阅读下面的Azkaban安装笔记，列出其中gradle-wrapper.properties文件里所有未被注释的配置项的键名。

## 选文
____________________
Azkaban
调度框架
实现阿里云的需求
作业跟作业之间是有依赖关系的
Hue可以直接配Oozie 拖拉拽 重量级
Azkaban 难用
大公司有自己的调度框架
pre-xxx不要下载
web server和executor server在生产环境中是否需要HA
[hadoop@hadoop004 software]$ wget https://github.com/azkaban/azkaban/archive/3.57.0.tar.gz
[hadoop@hadoop004 software]$ tar zxf 3.57.0.tar.gz -C ~/src
安装以3.57.0版本的Azkabab需要有jdk1.8、gradle、git环境
gradle安装地址 https://gradle.org/releases/
[hadoop@hadoop004 src]$ wget https://services.gradle.org/distributions/gradle-4.1-all.zip
[hadoop@hadoop004 src]$ wget https://downloads.gradle.org/distributions/gradle-4.6-all.zip
[hadoop@hadoop004 src]$ ls
azkaban-3.57.0 hadoop-2.6.0-cdh5.7.0 hive-1.1.0-cdh5.7.0 spark-2.3.3.tgz spark-2.4.2.tgz
gradle-4.1-all.zip hello spark-2.3.3 spark-2.4.2
把gradle-4.1-all.zip这个包和Azkaban整合起来使用
[hadoop@hadoop004 src]$ cp gradle-4.1-all.zip ~/src/azkaban-3.57.0/gradle/wrapper/
[hadoop@hadoop004 src]$ cd azkaban-3.57.0/gradle/wrapper/
[hadoop@hadoop004 wrapper]$ ls
gradle-4.1-all.zip gradle-wrapper.jar gradle-wrapper.properties
[hadoop@hadoop004 wrapper]$ vim gradle-wrapper.properties
distributionBase=GRADLE_USER_HOME
distributionPath=wrapper/dists
zipStoreBase=GRADLE_USER_HOME
zipStorePath=wrapper/dists
#distributionUrl=https\://services.gradle.org/distributions/gradle-4.6-all.zip
distributionUrl=gradle-4.1-all.zip
[hadoop@hadoop004 wrapper]$ cd ..
____________________
## 所给材料

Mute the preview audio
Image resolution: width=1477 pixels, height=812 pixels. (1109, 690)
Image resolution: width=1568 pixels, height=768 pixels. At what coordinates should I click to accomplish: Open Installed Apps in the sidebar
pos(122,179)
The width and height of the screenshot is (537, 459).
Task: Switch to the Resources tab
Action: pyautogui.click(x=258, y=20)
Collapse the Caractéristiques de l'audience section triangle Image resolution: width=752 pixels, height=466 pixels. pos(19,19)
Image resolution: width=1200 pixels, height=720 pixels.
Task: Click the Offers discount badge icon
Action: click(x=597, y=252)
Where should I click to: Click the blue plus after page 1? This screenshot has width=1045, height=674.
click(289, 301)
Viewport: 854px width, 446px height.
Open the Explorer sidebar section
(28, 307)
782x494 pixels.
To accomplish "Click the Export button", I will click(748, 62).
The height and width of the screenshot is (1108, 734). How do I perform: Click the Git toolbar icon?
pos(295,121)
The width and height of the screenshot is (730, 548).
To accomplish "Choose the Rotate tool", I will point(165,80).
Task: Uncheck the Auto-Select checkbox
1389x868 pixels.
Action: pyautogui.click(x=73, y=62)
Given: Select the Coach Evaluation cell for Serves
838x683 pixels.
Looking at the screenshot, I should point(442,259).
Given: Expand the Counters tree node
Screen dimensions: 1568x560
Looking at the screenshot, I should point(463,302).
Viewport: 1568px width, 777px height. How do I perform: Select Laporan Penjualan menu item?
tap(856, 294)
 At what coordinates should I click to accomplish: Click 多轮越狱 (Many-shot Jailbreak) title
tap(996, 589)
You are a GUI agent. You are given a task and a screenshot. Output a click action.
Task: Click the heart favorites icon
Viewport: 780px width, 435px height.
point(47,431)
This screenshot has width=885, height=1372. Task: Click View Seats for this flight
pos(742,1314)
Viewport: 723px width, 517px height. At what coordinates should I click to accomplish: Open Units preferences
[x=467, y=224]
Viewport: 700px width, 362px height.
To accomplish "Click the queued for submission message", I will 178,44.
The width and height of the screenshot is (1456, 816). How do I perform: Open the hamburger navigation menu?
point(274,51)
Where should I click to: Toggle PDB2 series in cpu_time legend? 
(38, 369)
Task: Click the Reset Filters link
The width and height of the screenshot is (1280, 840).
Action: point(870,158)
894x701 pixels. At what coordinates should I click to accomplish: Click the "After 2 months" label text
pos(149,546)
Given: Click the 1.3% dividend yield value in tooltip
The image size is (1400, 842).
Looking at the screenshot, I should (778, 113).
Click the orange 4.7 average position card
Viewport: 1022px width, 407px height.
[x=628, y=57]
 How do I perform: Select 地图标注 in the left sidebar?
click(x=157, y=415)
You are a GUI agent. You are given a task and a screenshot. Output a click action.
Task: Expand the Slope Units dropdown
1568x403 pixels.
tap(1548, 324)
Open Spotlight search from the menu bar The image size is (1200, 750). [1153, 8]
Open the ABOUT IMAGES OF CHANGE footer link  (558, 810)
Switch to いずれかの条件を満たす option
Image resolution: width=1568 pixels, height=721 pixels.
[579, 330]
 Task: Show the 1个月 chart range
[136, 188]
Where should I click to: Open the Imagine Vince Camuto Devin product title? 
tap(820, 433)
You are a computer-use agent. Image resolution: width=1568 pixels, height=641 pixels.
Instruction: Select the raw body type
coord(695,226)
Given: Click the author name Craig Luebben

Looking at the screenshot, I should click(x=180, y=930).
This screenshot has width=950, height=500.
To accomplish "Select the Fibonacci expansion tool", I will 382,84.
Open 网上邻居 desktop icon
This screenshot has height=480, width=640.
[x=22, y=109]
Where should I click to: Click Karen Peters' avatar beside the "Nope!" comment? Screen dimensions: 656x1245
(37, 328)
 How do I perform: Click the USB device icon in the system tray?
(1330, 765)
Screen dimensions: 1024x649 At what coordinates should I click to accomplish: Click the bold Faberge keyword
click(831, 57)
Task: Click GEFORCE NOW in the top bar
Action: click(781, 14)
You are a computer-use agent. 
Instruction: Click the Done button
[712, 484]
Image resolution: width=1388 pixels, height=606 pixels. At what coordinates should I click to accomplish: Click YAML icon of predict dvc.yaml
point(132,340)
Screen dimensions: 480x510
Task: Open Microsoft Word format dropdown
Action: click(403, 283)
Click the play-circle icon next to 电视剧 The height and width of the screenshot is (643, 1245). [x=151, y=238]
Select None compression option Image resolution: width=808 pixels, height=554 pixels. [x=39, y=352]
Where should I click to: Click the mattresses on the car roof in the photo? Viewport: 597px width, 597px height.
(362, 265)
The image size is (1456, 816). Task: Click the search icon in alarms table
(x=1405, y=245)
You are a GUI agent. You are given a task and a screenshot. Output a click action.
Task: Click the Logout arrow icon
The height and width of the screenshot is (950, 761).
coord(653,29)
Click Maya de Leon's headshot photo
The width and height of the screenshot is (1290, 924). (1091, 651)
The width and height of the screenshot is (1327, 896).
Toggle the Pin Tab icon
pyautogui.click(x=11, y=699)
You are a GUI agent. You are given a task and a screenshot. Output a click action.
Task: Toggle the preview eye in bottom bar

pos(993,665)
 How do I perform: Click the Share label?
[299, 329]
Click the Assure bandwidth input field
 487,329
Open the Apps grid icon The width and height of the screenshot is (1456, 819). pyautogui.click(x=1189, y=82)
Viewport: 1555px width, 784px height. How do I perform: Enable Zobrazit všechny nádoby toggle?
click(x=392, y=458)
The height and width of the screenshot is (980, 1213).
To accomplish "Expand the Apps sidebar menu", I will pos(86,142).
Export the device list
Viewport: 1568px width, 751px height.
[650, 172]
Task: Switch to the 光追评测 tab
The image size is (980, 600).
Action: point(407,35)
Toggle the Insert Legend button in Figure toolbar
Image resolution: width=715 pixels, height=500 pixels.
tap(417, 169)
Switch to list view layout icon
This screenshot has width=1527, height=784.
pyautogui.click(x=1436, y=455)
____________________
## 作答内容
distributionBase
distributionPath
zipStoreBase
zipStorePath
distributionUrl